WASHINGTON, Feb. 1— Construction employment expanded by 52,000 net new jobs in January, according to an Associated Builders and Contractors analysis of data released today by the U.S. Bureau of Labor Statistics. Industry employment is up by 338,000 net jobs on a yearly basis, which represents an increase of 4.7 percent. Nonresidential construction employment grew by 28,600 net new positions on a monthly basis, although the nonresidential building subsector lost 800 net positions.
Construction industry unemployment rose to 6.4 percent, up 1.3 percentage points from December but 0.9 percentage points lower than in January 2018. The nationwide unemployment rate inched up a tenth of a percentage point to 4 percent.
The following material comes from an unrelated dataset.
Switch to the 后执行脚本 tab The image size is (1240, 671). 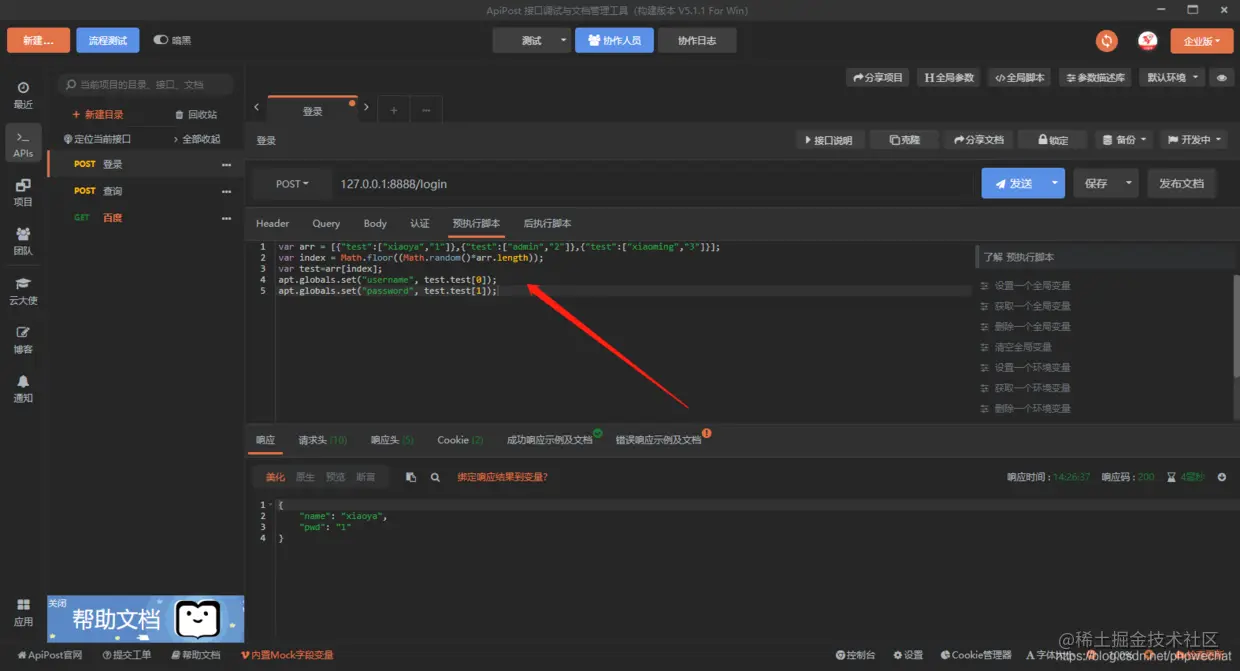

BLS also revised its estimate for December 2018 construction employment to 28,000 net new jobs, down from 38,000.
“Today’s numbers are especially important for construction industry leaders to consider,” said Anirban Basu, ABC’s chief economist. “Because of the federal government shutdown and the market volatility that characterized last year’s final quarter, confidence among consumers and many business operators had been shaken. This is a far cry from a year ago when many economic actors were upbeat after the brilliant financial market performance in 2017 and the passage of tax reform late that year. Today’s jobs report counters concerns that confidence had fallen far enough to jeopardize broader economic momentum and that the federal government shutdown could impact the January employment numbers in a meaningful and negative manner.
“Instead, today’s employment numbers were exceptional,” said Basu. “Not only did the nation manage to add more than 300,000 net new jobs during the initial month of 2019, labor force participation rose further, indicating that more people are being persuaded to participate in the strongest labor market in a generation. What’s more, construction job totals surged higher, with nonresidential construction adding 28,000 on a seasonally adjusted basis in January. This comports neatly with elevated backlog and with the notion that a strong economy continues to create fresh opportunities for contractors.
“Today’s data also suggest that contractors will continue to wrestle with their most profound challenge: the lack of sufficient numbers of suitably skilled workers,” said Basu. “This strongly suggests that wage and cost pressures facing the industry will persist well into 2019 and likely beyond. Today’s numbers also help to dampen any emerging concerns regarding a recession in the near term.”